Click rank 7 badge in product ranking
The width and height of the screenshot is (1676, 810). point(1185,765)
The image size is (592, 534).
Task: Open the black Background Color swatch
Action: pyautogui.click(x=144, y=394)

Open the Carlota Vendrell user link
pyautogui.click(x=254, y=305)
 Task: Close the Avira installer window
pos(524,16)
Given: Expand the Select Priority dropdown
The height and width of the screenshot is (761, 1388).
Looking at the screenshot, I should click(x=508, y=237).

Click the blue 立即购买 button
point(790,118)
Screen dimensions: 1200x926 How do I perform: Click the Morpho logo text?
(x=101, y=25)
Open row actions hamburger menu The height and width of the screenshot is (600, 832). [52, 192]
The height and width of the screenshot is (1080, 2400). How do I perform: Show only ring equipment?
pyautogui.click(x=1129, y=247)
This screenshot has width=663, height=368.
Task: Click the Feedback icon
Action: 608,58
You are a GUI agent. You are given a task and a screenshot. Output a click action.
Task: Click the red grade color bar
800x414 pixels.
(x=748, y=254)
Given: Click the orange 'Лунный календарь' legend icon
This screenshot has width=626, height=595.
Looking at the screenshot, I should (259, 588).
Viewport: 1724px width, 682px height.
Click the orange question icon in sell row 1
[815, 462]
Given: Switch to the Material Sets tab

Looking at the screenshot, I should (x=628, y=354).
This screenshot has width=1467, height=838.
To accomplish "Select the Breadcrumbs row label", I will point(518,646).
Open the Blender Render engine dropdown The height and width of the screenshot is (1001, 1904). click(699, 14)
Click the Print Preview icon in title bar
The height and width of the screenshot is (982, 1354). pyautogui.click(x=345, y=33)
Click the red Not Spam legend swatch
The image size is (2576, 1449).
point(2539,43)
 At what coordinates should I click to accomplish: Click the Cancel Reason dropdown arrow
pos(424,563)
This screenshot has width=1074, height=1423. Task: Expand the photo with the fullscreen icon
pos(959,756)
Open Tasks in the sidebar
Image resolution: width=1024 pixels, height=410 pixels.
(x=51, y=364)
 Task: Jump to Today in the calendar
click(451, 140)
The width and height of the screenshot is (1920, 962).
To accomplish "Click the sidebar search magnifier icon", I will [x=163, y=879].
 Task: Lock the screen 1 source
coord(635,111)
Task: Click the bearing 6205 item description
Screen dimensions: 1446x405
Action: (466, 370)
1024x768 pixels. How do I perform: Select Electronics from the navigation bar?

==================================================

* [How to complete this task] Please quote every record above exactly as it appears.

* [Your solution]
Click rank 7 badge in product ranking
The width and height of the screenshot is (1676, 810). point(1185,765)
The image size is (592, 534).
Task: Open the black Background Color swatch
Action: pyautogui.click(x=144, y=394)

Open the Carlota Vendrell user link
pyautogui.click(x=254, y=305)
 Task: Close the Avira installer window
pos(524,16)
Given: Expand the Select Priority dropdown
The height and width of the screenshot is (761, 1388).
Looking at the screenshot, I should click(x=508, y=237).

Click the blue 立即购买 button
point(790,118)
Screen dimensions: 1200x926 How do I perform: Click the Morpho logo text?
(x=101, y=25)
Open row actions hamburger menu The height and width of the screenshot is (600, 832). [52, 192]
The height and width of the screenshot is (1080, 2400). How do I perform: Show only ring equipment?
pyautogui.click(x=1129, y=247)
This screenshot has width=663, height=368.
Task: Click the Feedback icon
Action: 608,58
You are a GUI agent. You are given a task and a screenshot. Output a click action.
Task: Click the red grade color bar
800x414 pixels.
(x=748, y=254)
Given: Click the orange 'Лунный календарь' legend icon
This screenshot has width=626, height=595.
Looking at the screenshot, I should (259, 588).
Viewport: 1724px width, 682px height.
Click the orange question icon in sell row 1
[815, 462]
Given: Switch to the Material Sets tab

Looking at the screenshot, I should (x=628, y=354).
This screenshot has width=1467, height=838.
To accomplish "Select the Breadcrumbs row label", I will point(518,646).
Open the Blender Render engine dropdown The height and width of the screenshot is (1001, 1904). click(699, 14)
Click the Print Preview icon in title bar
The height and width of the screenshot is (982, 1354). pyautogui.click(x=345, y=33)
Click the red Not Spam legend swatch
The image size is (2576, 1449).
point(2539,43)
 At what coordinates should I click to accomplish: Click the Cancel Reason dropdown arrow
pos(424,563)
This screenshot has width=1074, height=1423. Task: Expand the photo with the fullscreen icon
pos(959,756)
Open Tasks in the sidebar
Image resolution: width=1024 pixels, height=410 pixels.
(x=51, y=364)
 Task: Jump to Today in the calendar
click(451, 140)
The width and height of the screenshot is (1920, 962).
To accomplish "Click the sidebar search magnifier icon", I will [x=163, y=879].
 Task: Lock the screen 1 source
coord(635,111)
Task: Click the bearing 6205 item description
Screen dimensions: 1446x405
Action: (466, 370)
1024x768 pixels. How do I perform: Select Electronics from the navigation bar?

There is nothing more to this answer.